* _Aim of the task_
All of the entries below are to be copied word for word.
▬▬▬▬▬▬
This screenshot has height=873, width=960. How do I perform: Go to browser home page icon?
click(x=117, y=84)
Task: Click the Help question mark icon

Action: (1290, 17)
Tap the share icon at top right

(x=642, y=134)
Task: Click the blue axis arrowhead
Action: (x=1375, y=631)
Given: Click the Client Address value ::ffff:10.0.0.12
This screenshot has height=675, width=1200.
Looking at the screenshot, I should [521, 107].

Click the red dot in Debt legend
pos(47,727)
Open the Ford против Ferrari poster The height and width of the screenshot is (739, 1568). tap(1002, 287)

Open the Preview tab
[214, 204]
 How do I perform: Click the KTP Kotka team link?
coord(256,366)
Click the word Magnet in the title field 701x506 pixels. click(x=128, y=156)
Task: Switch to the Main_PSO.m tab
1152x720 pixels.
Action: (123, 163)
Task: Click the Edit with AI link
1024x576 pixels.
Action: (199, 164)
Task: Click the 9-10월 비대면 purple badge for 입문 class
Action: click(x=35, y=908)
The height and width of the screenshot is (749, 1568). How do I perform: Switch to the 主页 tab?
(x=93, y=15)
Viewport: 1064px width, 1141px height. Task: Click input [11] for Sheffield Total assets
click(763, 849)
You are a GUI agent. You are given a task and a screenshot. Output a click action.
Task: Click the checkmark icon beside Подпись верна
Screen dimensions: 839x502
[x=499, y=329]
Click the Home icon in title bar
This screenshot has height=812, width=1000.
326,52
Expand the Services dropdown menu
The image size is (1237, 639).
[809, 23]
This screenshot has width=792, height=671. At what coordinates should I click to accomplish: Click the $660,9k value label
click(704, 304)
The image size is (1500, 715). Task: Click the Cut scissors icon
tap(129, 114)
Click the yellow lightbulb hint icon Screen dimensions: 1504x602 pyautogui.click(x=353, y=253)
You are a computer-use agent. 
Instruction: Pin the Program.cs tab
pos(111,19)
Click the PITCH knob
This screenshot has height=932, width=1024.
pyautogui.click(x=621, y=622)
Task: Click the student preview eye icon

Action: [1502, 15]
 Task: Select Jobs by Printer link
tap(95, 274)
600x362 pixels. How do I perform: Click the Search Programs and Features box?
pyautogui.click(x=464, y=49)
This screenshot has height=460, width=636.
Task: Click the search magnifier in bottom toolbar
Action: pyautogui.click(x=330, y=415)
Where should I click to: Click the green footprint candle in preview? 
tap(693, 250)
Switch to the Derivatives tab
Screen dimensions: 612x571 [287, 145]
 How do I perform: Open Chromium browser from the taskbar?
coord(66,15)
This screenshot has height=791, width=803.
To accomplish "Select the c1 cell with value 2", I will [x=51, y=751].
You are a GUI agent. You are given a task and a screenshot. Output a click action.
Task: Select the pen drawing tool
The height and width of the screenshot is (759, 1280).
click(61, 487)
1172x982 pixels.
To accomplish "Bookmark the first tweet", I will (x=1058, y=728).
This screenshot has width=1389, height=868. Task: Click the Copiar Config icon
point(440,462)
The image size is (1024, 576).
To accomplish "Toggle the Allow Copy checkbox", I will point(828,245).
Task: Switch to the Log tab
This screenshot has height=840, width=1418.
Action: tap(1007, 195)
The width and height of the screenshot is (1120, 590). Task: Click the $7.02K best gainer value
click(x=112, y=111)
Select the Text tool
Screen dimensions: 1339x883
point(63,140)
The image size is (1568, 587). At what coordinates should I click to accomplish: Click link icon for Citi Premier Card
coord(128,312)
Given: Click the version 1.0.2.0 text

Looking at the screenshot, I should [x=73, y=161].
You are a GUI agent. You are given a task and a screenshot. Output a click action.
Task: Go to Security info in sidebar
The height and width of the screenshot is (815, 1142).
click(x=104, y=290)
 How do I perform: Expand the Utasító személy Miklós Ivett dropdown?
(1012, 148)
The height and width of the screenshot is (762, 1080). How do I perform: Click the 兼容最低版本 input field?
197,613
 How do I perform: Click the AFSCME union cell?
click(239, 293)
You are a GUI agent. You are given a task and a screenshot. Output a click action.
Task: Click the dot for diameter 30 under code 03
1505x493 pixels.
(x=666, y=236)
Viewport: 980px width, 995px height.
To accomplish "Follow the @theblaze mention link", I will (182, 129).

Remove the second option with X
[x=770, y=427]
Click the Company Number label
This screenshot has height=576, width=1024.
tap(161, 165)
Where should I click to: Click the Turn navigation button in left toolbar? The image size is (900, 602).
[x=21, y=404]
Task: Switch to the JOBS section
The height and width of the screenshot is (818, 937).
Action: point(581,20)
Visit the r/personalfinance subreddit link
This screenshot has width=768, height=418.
▬▬▬▬▬▬
* _Exercise solution_
This screenshot has height=873, width=960. How do I perform: Go to browser home page icon?
click(x=117, y=84)
Task: Click the Help question mark icon

Action: (1290, 17)
Tap the share icon at top right

(x=642, y=134)
Task: Click the blue axis arrowhead
Action: (x=1375, y=631)
Given: Click the Client Address value ::ffff:10.0.0.12
This screenshot has height=675, width=1200.
Looking at the screenshot, I should [521, 107].

Click the red dot in Debt legend
pos(47,727)
Open the Ford против Ferrari poster The height and width of the screenshot is (739, 1568). tap(1002, 287)

Open the Preview tab
[214, 204]
 How do I perform: Click the KTP Kotka team link?
coord(256,366)
Click the word Magnet in the title field 701x506 pixels. click(x=128, y=156)
Task: Switch to the Main_PSO.m tab
1152x720 pixels.
Action: (123, 163)
Task: Click the Edit with AI link
1024x576 pixels.
Action: (199, 164)
Task: Click the 9-10월 비대면 purple badge for 입문 class
Action: click(x=35, y=908)
The height and width of the screenshot is (749, 1568). How do I perform: Switch to the 主页 tab?
(x=93, y=15)
Viewport: 1064px width, 1141px height. Task: Click input [11] for Sheffield Total assets
click(763, 849)
You are a GUI agent. You are given a task and a screenshot. Output a click action.
Task: Click the checkmark icon beside Подпись верна
Screen dimensions: 839x502
[x=499, y=329]
Click the Home icon in title bar
This screenshot has height=812, width=1000.
326,52
Expand the Services dropdown menu
The image size is (1237, 639).
[809, 23]
This screenshot has width=792, height=671. At what coordinates should I click to accomplish: Click the $660,9k value label
click(704, 304)
The image size is (1500, 715). Task: Click the Cut scissors icon
tap(129, 114)
Click the yellow lightbulb hint icon Screen dimensions: 1504x602 pyautogui.click(x=353, y=253)
You are a computer-use agent. 
Instruction: Pin the Program.cs tab
pos(111,19)
Click the PITCH knob
This screenshot has height=932, width=1024.
pyautogui.click(x=621, y=622)
Task: Click the student preview eye icon

Action: [1502, 15]
 Task: Select Jobs by Printer link
tap(95, 274)
600x362 pixels. How do I perform: Click the Search Programs and Features box?
pyautogui.click(x=464, y=49)
This screenshot has height=460, width=636.
Task: Click the search magnifier in bottom toolbar
Action: pyautogui.click(x=330, y=415)
Where should I click to: Click the green footprint candle in preview? 
tap(693, 250)
Switch to the Derivatives tab
Screen dimensions: 612x571 [287, 145]
 How do I perform: Open Chromium browser from the taskbar?
coord(66,15)
This screenshot has height=791, width=803.
To accomplish "Select the c1 cell with value 2", I will [x=51, y=751].
You are a GUI agent. You are given a task and a screenshot. Output a click action.
Task: Select the pen drawing tool
The height and width of the screenshot is (759, 1280).
click(61, 487)
1172x982 pixels.
To accomplish "Bookmark the first tweet", I will (x=1058, y=728).
This screenshot has width=1389, height=868. Task: Click the Copiar Config icon
point(440,462)
The image size is (1024, 576).
To accomplish "Toggle the Allow Copy checkbox", I will point(828,245).
Task: Switch to the Log tab
This screenshot has height=840, width=1418.
Action: tap(1007, 195)
The width and height of the screenshot is (1120, 590). Task: Click the $7.02K best gainer value
click(x=112, y=111)
Select the Text tool
Screen dimensions: 1339x883
point(63,140)
The image size is (1568, 587). At what coordinates should I click to accomplish: Click link icon for Citi Premier Card
coord(128,312)
Given: Click the version 1.0.2.0 text

Looking at the screenshot, I should [x=73, y=161].
You are a GUI agent. You are given a task and a screenshot. Output a click action.
Task: Go to Security info in sidebar
The height and width of the screenshot is (815, 1142).
click(x=104, y=290)
 How do I perform: Expand the Utasító személy Miklós Ivett dropdown?
(1012, 148)
The height and width of the screenshot is (762, 1080). How do I perform: Click the 兼容最低版本 input field?
197,613
 How do I perform: Click the AFSCME union cell?
click(239, 293)
You are a GUI agent. You are given a task and a screenshot. Output a click action.
Task: Click the dot for diameter 30 under code 03
1505x493 pixels.
(x=666, y=236)
Viewport: 980px width, 995px height.
To accomplish "Follow the @theblaze mention link", I will (182, 129).

Remove the second option with X
[x=770, y=427]
Click the Company Number label
This screenshot has height=576, width=1024.
tap(161, 165)
Where should I click to: Click the Turn navigation button in left toolbar? The image size is (900, 602).
[x=21, y=404]
Task: Switch to the JOBS section
The height and width of the screenshot is (818, 937).
Action: point(581,20)
Visit the r/personalfinance subreddit link
This screenshot has width=768, height=418.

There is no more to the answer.